A Kansas education advocate sees the potential light at the end of the tunnel for school funding based upon his observations of the oral arguments that took place Thursday.

“If the court accepts what was done now, even if they retain jurisdiction, then there may be a tendency to let this go forward,” said Mark Tallman with the Kansas Association of School Boards. “I think if the court rejects this, that will reopen the idea that will bring back some of that frustration on legislators as to whether, you know, they just feel things have gone too far.”

Education advocates are ultimately glad that Article VI is there and that the money has been invested by the Legislature.

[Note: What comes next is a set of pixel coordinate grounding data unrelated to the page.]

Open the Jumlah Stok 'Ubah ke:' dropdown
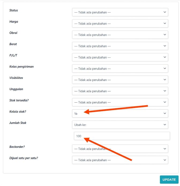This screenshot has width=180, height=186. point(120,125)
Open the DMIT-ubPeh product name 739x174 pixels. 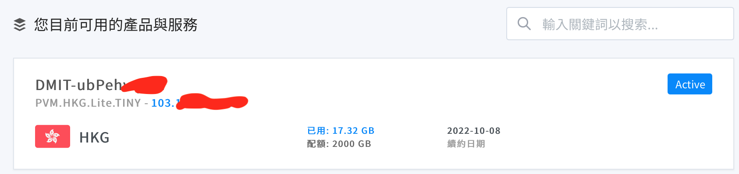81,85
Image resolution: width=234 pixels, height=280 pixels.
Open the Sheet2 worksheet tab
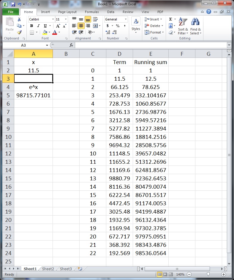[x=48, y=269]
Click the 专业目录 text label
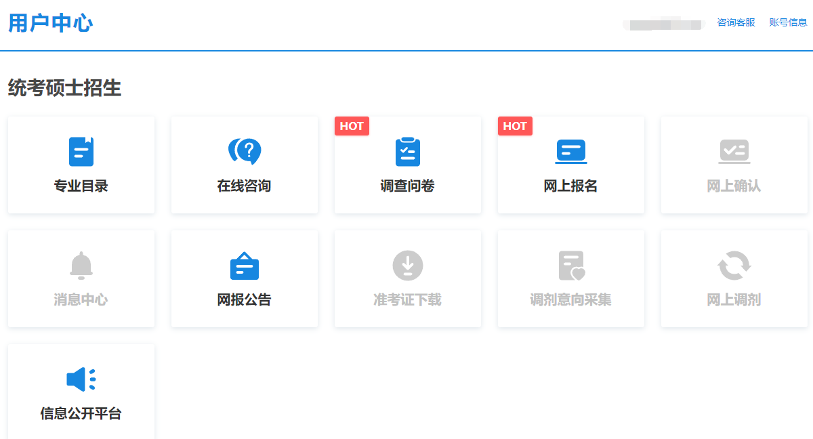This screenshot has height=439, width=813. point(81,186)
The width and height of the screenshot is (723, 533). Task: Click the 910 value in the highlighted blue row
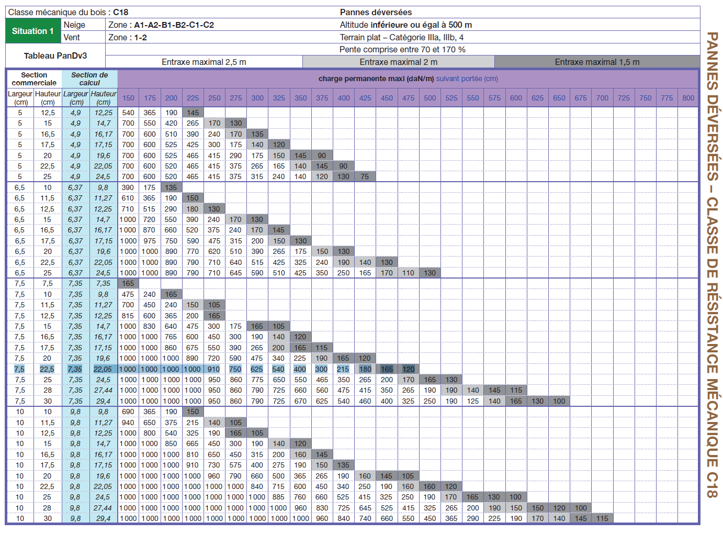214,369
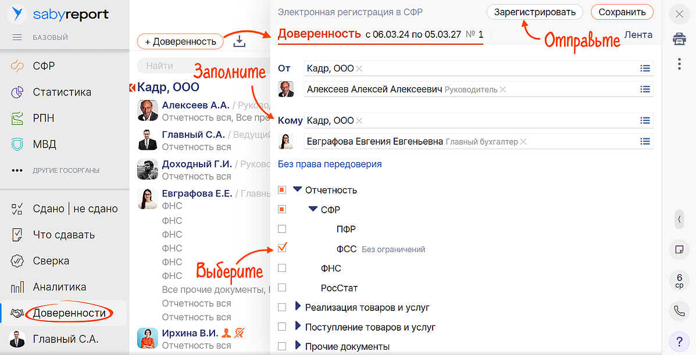Collapse the СФР subtree
Image resolution: width=696 pixels, height=355 pixels.
click(313, 209)

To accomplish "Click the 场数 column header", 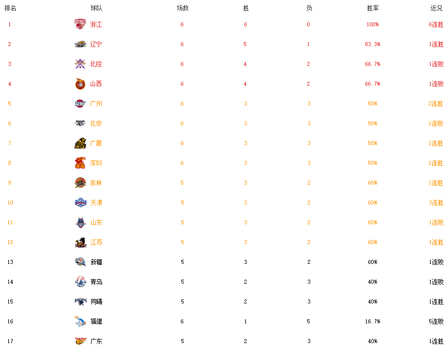I will click(x=182, y=8).
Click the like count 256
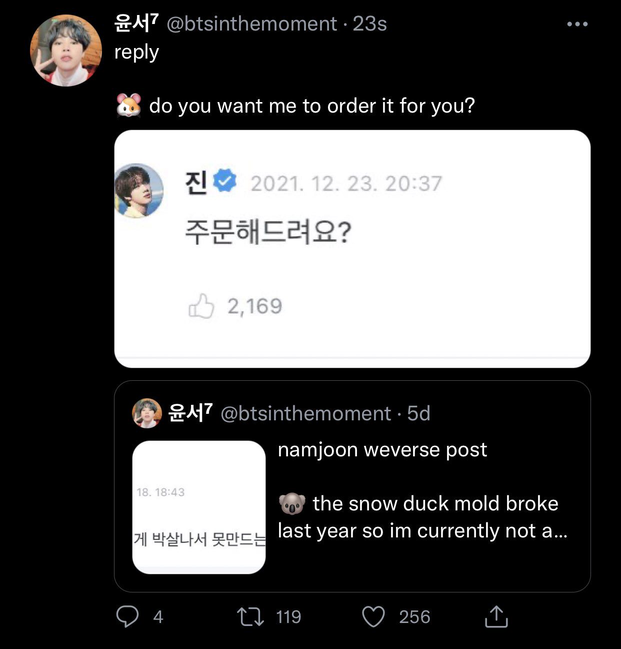 [x=415, y=617]
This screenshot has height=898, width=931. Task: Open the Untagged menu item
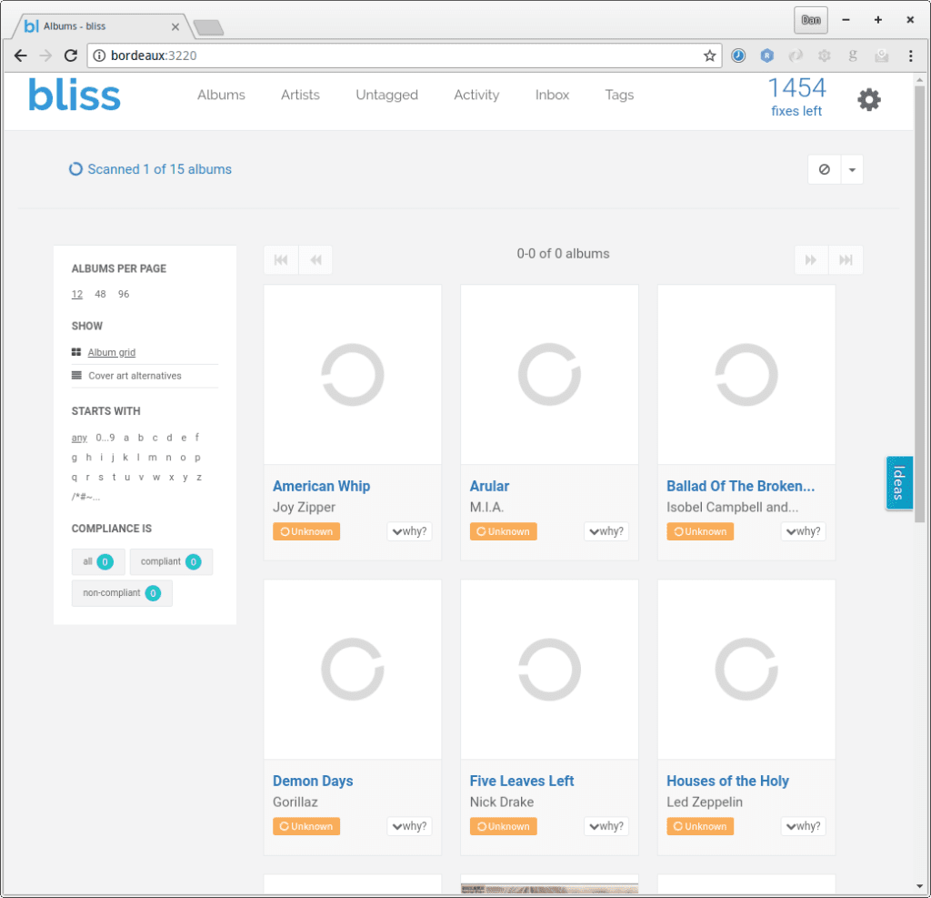(x=386, y=95)
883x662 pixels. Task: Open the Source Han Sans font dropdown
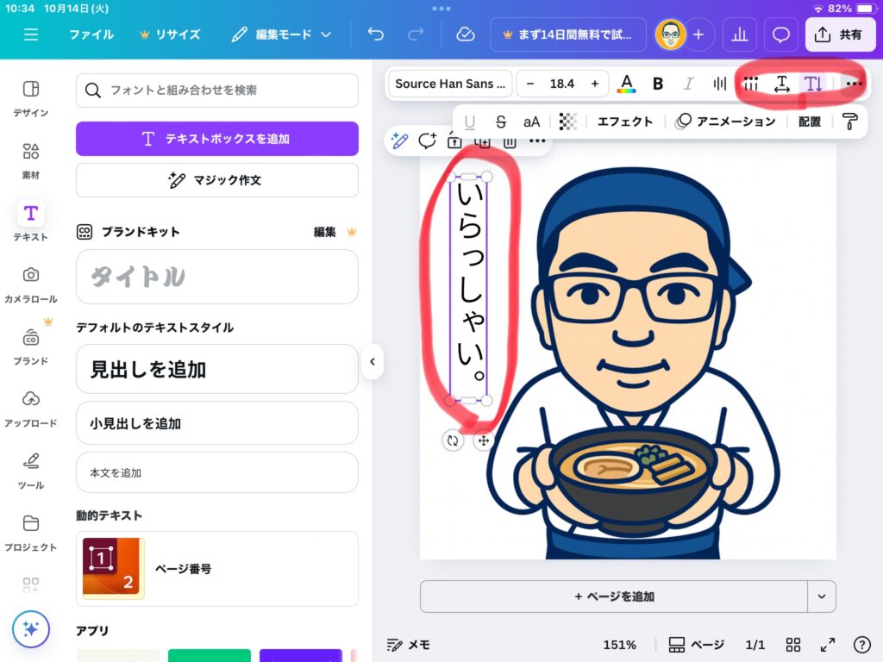(450, 84)
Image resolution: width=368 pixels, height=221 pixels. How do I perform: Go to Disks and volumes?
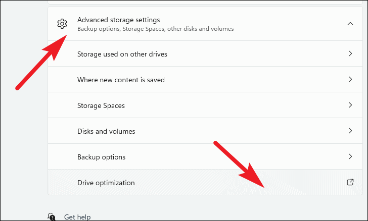[205, 131]
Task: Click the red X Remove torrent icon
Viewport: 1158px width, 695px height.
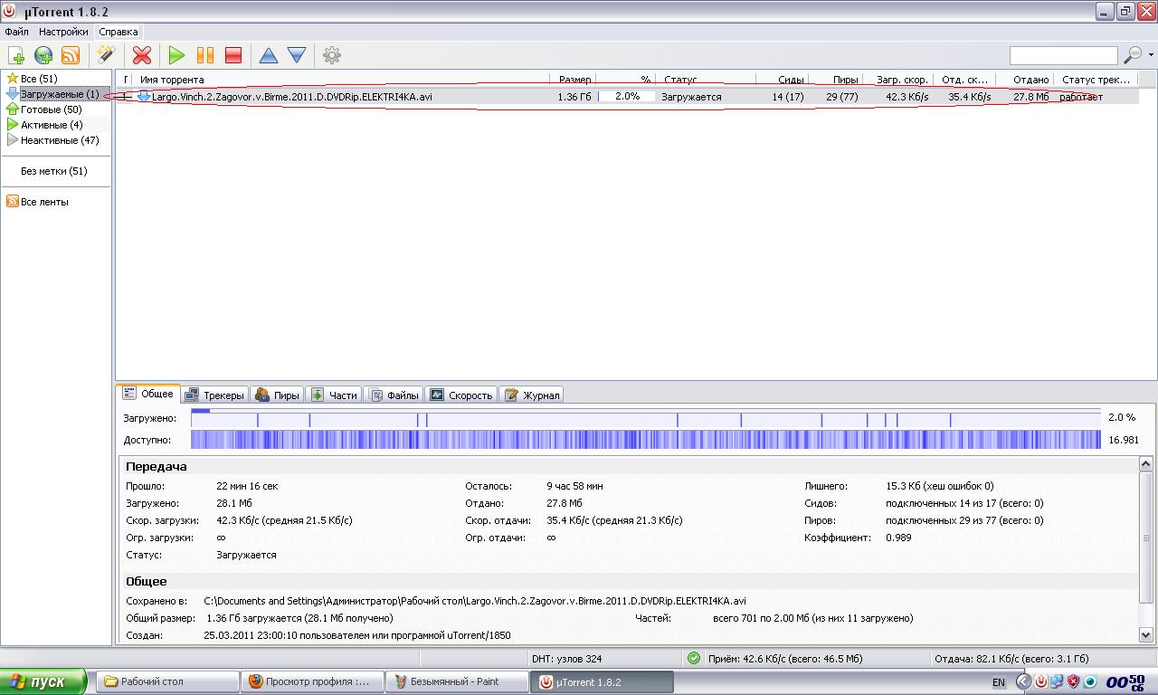Action: pyautogui.click(x=142, y=55)
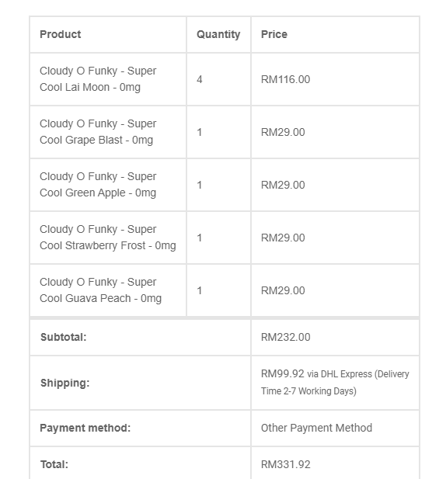Screen dimensions: 439x479
Task: Click the Subtotal label
Action: coord(63,337)
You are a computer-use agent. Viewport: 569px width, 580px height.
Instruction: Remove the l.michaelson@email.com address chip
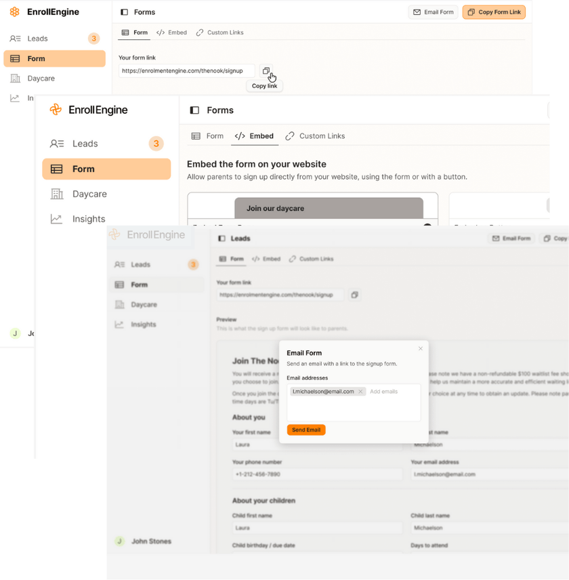pyautogui.click(x=360, y=392)
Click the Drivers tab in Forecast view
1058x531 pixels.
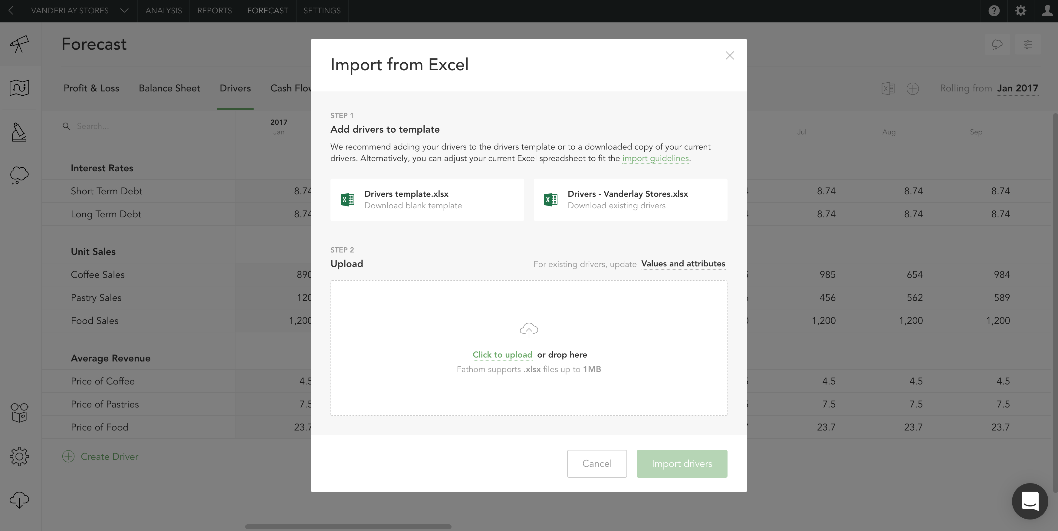(x=235, y=88)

“One of the things that has helped Kansas is to have some Constitutional language that at least somehow holds education up as saying, this is an absolutely core state function,” said Tallman. “The key that was mentioned a couple of times yesterday is, it really is all tied, when we talk about money, to the idea of are we improving education? What does it take to continue to serve the needs of our students? Those needs continue to change and frankly, get higher. We continue to expect more from our system all the time.”

The case, as it goes back to evidentiary arguments in district court that adding more money has seemed to help, but that help may not be easy to see right away.

“It’s going to take some time,” said Tallman. “I think everyone agrees. We’re putting money into early childhood. We’re not going to start having test scores on those kids for three or four or five years. We need to be making those investments now. We’ve argued that over the last two years, when you look at what districts have done, the positions they’ve added, the programs they’ve started, trying to address issues like teacher salaries, to make sure we’ve got good people in the classroom and supporting schools. That’s what we think will happen over the next five years.”

The Court has said they will take the arguments under advisement and likely render a decision next month.